Remembering Black Confederates

Wednesday, April 11, 2007

ELIZABETH JOHNSTON / A View from the Valley


Since April is Confederate History Month, I thought it would be appropriate to discuss a much overlooked part of the history of the Confederacy — that of the service of black Southerners, both slave and free, in the Confederate army.

Of course, loyalty to the South was by no means uniform; an estimated 500,000 blacks came into Union lines during the War Between the States, a significant number, though not the majority of Southern blacks.

Blacks, like other Confederate soldiers, had numerous personal reasons for enlisting. Some joined for the excitement. Of the quarter of a million free blacks in the South, 25 percent owned slaves, and it was common for them to enlist in high numbers, feeling threatened by the North.

In other cases, as one black Confederate put it: “No matter where I fight, I only wish to spend what I have, and fight as long as I can, if only my boy may stand alone in the street equal to a white boy when the war is over.”

A strong minority were deeply loyal to the South and its cause, which to them meant freedom. But the most common reason for enlisting was simpler, and black and white Rebels shared it. They saw the North as an invader and wanted to protect their homes, families and way of life.

For all but the last few months of the War Between the States, the Confederate national government did not encourage the enlistment of blacks, but many were able to join the army through their states or local communities. The number of black Confederates was probably between 50,000 and 100,000. Unfortunately, Confederate records of both its black and white servicemen were very poor, so the exact number of either is guesswork.

The loyalty of many Southern blacks was a shock to Northerners. A black Texan guarded a federal major so carefully that he complained in his journal: “Here I had come South and was fighting to free this man. If I had made one false move on my horse, he would have shot my head off.”

The Union captors of one slave held at Point Lookout, Md., reminded him that his master had signed the Oath of Allegiance and wanted to know why he refused. “Master has no principles,” the slave responded in disgust.

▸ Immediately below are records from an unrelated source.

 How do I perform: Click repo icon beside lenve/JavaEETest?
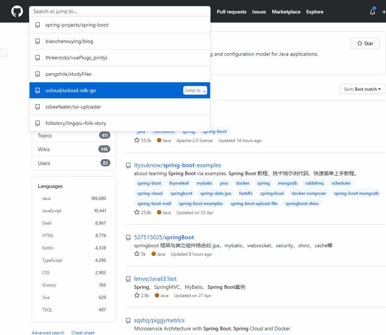(128, 279)
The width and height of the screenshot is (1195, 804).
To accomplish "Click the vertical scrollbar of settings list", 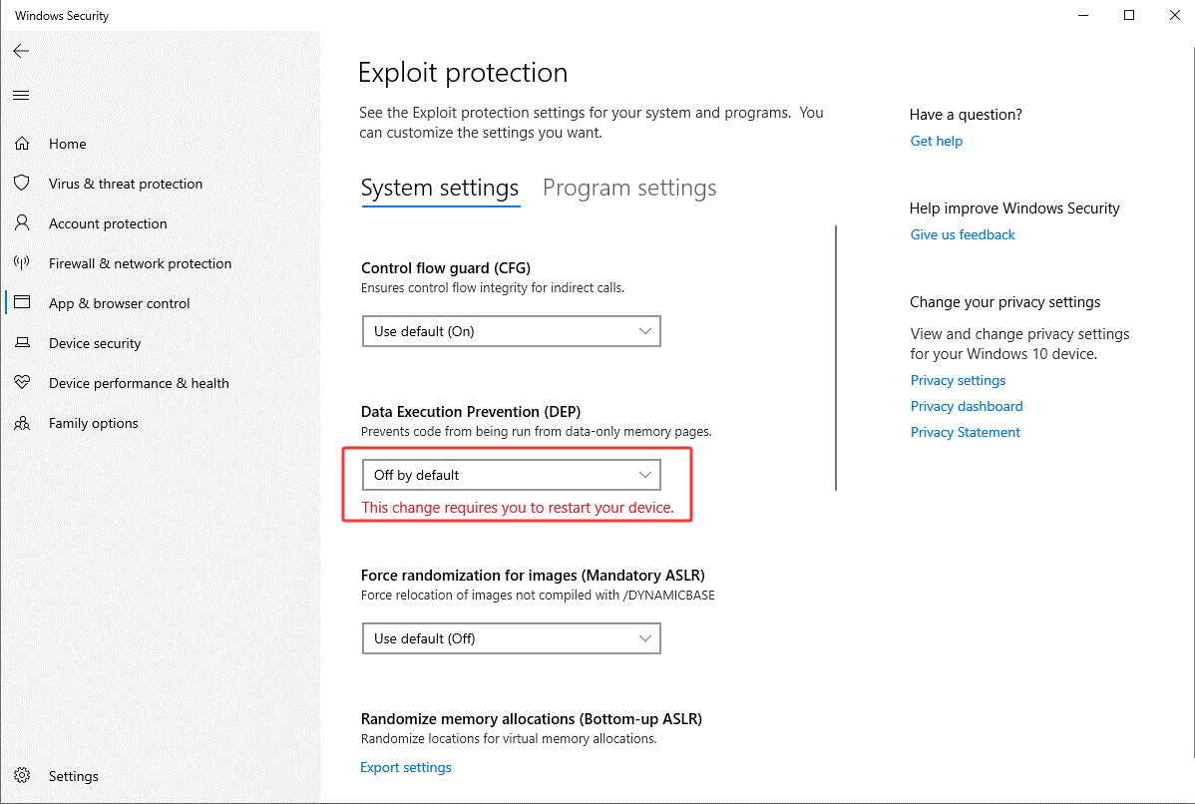I will pyautogui.click(x=836, y=357).
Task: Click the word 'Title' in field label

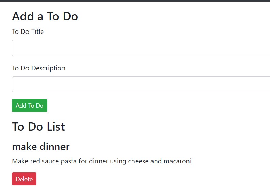Action: 38,32
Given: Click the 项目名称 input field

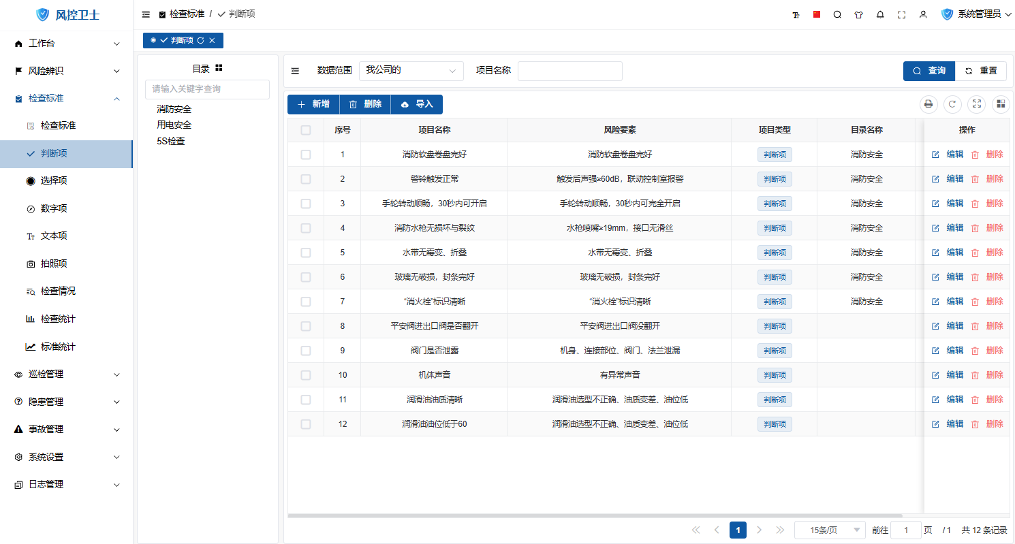Looking at the screenshot, I should click(x=569, y=71).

A Northern newspaper commented after First Manassas: “The war has dispelled one delusion of the abolitionists. The Negroes regard them as enemies instead of friends. … (T)hey have jeered at and insulted our troops, have readily enlisted in the rebel army, and on Sunday at Manassas, shot down our men with as much alacrity as if abolitionism had never existed.”

Even Frederick Douglass, who was instrumental in the North’s decision to allow blacks to serve in its armies, noticed: “There are at the present moment many colored men in the Confederate army doing duty not only as cooks, servants, and laborers, but as real soldiers, having muskets on their shoulders and bullets in their pockets, ready to shoot down loyal troops and do all that soldiers may do to destroy the Federal government and build up that of the traitors and rebels.”

Black Confederates served as body servants, musicians, teamsters, sentries, cooks, quartermasters, and engineers, as well as in the commissaries and in construction of fortifications. An estimated 40,000 served in combat. In fact, a black Confederate soldier named Sam Ashe was probably the one to kill Major Winthrop, the first Union officer to die in combat.

The engineering skills of another black Rebel, Horace King, were so well known that he was called “the bridge builder of the Confederacy.” Sixty-five blacks rode with Nathan Bedford Forrest’s cavalry. One Tennessee regiment, lacking a chaplain, chose a black man named Uncle Lewis to serve in that position.

The deadly sniping of one black Rebel sharpshooter at Yorktown, Va., became such a hindrance to the Union forces that an elite unit of Federal marksmen had to be sent out to stop him. In the Confederate Navy, 1,150 black sailors had served as of February 1865. Dozens of Confederate blacks refused Northern offers of freedom and chose instead to surrender at Appomattox with the white Confederates whom they had marched alongside.

The black Confederates served just as bravely as other Rebels. As we remember the Confederacy this month, we should be careful not to forget them.